Beginning on August 9, you can seek a wide, personal view of George Orwell over at the Orwell Diaries. Published online 70 years to the day after they were written, his diary entries will allow the reader to follow Orwell into World War II.

Orwell was a big critic of English writers. He thought too many authors use vague language that renders prose abstract and impotent whereas it could be concrete and meaningful. In "Politics and the English Language," he listed six rules for writers to reverse such habits:

  • Never use a metaphor, simile, or other figure of speech which you are used to seeing in print.
  • Never use a long word where a short one will do.
  • If it is possible to cut a word out, always cut it out.
  • Never use the passive voice where you can use the active.
  • Never use a foreign phrase, a scientific word, or a jargon word if you can think of an everyday English equivalent.
  • Break any of these rules sooner than say anything outright barbarous.

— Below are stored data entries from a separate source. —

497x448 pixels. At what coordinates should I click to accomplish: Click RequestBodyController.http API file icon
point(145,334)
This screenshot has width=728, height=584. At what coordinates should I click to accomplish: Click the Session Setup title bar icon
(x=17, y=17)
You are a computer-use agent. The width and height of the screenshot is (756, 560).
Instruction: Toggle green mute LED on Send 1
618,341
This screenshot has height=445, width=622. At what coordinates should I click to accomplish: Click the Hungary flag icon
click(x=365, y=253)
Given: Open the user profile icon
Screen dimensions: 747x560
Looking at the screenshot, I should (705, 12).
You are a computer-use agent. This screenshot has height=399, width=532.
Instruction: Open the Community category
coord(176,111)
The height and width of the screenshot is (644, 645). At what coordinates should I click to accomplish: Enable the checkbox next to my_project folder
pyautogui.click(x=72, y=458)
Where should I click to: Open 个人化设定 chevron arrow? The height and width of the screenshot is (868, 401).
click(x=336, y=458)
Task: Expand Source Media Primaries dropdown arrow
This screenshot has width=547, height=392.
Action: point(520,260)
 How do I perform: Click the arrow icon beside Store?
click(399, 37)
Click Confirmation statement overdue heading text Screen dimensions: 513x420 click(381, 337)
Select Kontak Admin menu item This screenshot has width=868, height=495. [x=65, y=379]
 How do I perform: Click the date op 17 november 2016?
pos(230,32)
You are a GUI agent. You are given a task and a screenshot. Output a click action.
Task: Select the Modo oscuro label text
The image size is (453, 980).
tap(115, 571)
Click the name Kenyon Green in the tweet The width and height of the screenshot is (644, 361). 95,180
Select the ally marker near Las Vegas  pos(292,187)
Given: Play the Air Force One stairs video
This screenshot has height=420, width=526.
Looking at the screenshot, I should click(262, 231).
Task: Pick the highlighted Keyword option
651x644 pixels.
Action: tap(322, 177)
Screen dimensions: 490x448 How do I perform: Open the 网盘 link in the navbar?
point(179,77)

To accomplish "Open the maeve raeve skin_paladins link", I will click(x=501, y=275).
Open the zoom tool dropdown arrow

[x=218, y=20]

Excellent rules to follow. Incidentally, I take this opportunity to recommend Nineteen Eighty-Four, which I read for the third time last year. If you haven't read it, please do. There's also a decent movie, a free online edition of the text, a comic, and an NBC radio adaptation from 1949 that's available for download. There are rumors of a new film to be released in 2009 or later, with Tim Robbins as director. He began directing the play at the Actors' Gang in 2006.